As he spoke, ostensibly about what Sky Sport is now calling, with typical understatement, the Match of the Millennium, his wife, Julie, was waiting to give birth to a baby due on Monday. Far from fretting ("why, is there anything to be nervous about?") Froggatt, the most unexpected name pulled out of Kevin Keegan's hat last week, already has his apologies worked out: "I am sure if I tell my daughter in 20 years' time why I could not make the birth she will understand. As long as they are both healthy, that is the only thing we can wish for."

A chirpy chappy, originally from Lincoln, he appreciates these things all the more because of the experience four years ago which might have cost his life.

"Looking back now I count myself very very fortunate that I am even here to be involved with the squad.

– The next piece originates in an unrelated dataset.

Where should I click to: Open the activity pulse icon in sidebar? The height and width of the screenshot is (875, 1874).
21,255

"When I was at Wolves, I had an ankle reconstruction after a tackle that kept me out for virtually the whole season. I came back from that, did pre-season training and was losing an awful lot of weight. Nobody could understand why I was feeling fatigued.

"I had just had my meal at home and gone upstairs and I collapsed, fell down the stairs. My wife got me in to see the local doctor and I went for tests. The oxygen level was really really low. When they examined me I had a huge blood clot in my thigh and it had trapped in the heart and lungs. When they saved me I had a clot two or three inches away from one of my heart valves. The doctor said to me if I had played on the Saturday I could well have died."

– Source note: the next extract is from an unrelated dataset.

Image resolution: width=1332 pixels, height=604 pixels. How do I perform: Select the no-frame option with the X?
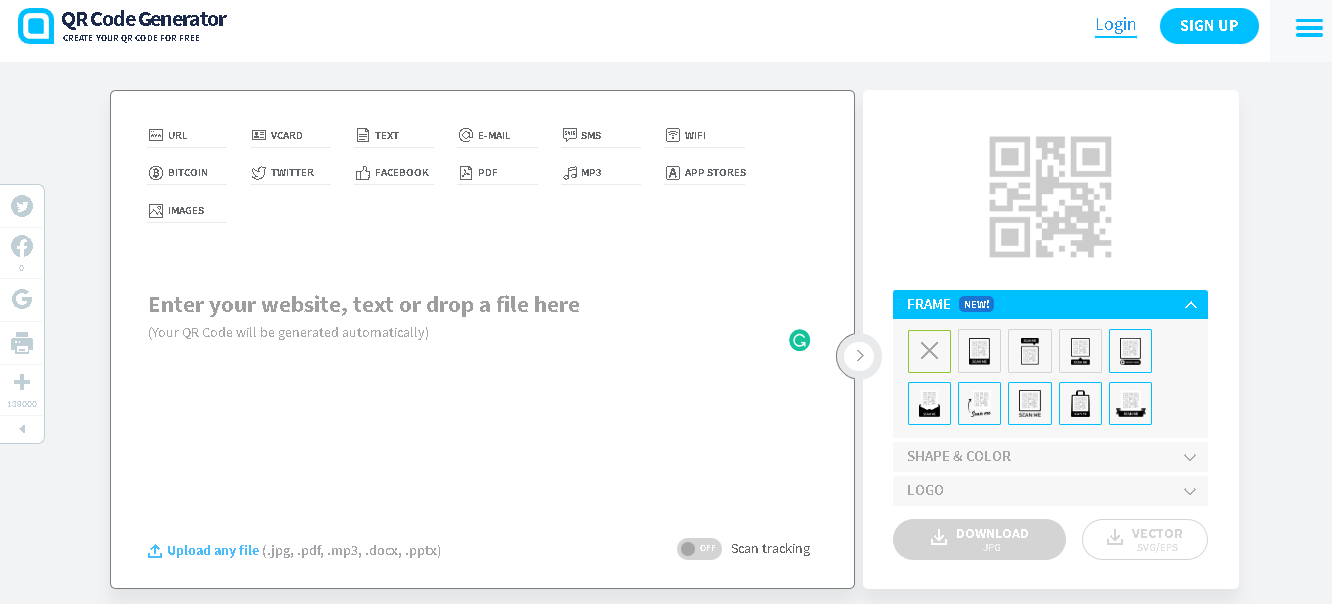[x=929, y=350]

He had been signed for Wolves by Graham Taylor, the manager who originally took him to his previous club, Aston Villa. Shortly after Froggatt made the move across the Midlands, Taylor was sacked and he went through the disappointments of the Mark McGhee years, eventually coming to believe that the Premiership, let alone international recognition was someway distant. "I was stuck in the First Division. The last two or three years have been quite a nice surprise."

Chirpy or not, he is better at understatement than Sky. The surprise was total when Coventry's manager, Gordon Strachan, summoned him to the manager's office last week.

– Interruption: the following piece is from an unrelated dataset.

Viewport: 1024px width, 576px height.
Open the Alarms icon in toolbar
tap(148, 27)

"He said: `What is the best news I could give you?' I shook my head and had no idea. He said: `You've been called into the England squad'. To be honest at first I thought the players had got together for a wind-up.

"When Kevin Keegan actually rang me I still thought it was two of my team-mates, Paul Williams and Paul Telfer, pulling my leg. They've been well known for impersonating people's voices. It wasn't until I pulled the car over and heard the gaffer on the phone I actually realised it was him and could take it seriously."

Strachan and Coventry's captain, Gary McAllister, were not the only Scots delighted that the news was genuine. Froggatt's Scottish uncle Ross had been badgering him for tickets, to the extent that the player wasted as much time as the rest of us fruitlessly dialling Wembley's ticket line.

Uncle Ross is now sorted. He will doubtless have mixed feelings if his nephew appears at any stage of the two matches. Which may be a greater possibility than some imagined. If Froggatt cannot expect to start ahead of Leicester's Steve Guppy or the more defensive Phil Neville, he would be a useful substitute for his adaptability alone.

"Over the last five years I've had a season and a half at left-back and a season and a half at wing-back. I spent the best part of my career as a left-winger. The managers I've played for played different systems and I've played in the various positions. I'm adaptable, I can shift around depending on the situation.

"I suppose my strength is my pace. I can cross a decent ball and I can score goals. My weakness is probably that I haven't got the best right foot in the world. But it's better for you to tell me what my weaknesses are. I am sure I will not let anyone down if I get the chance."

And if it is Keegan rather than Craig Brown who has to console his players next Wednesday night with the words "life goes on", Steve Froggatt will appreciate the sentiment more than most.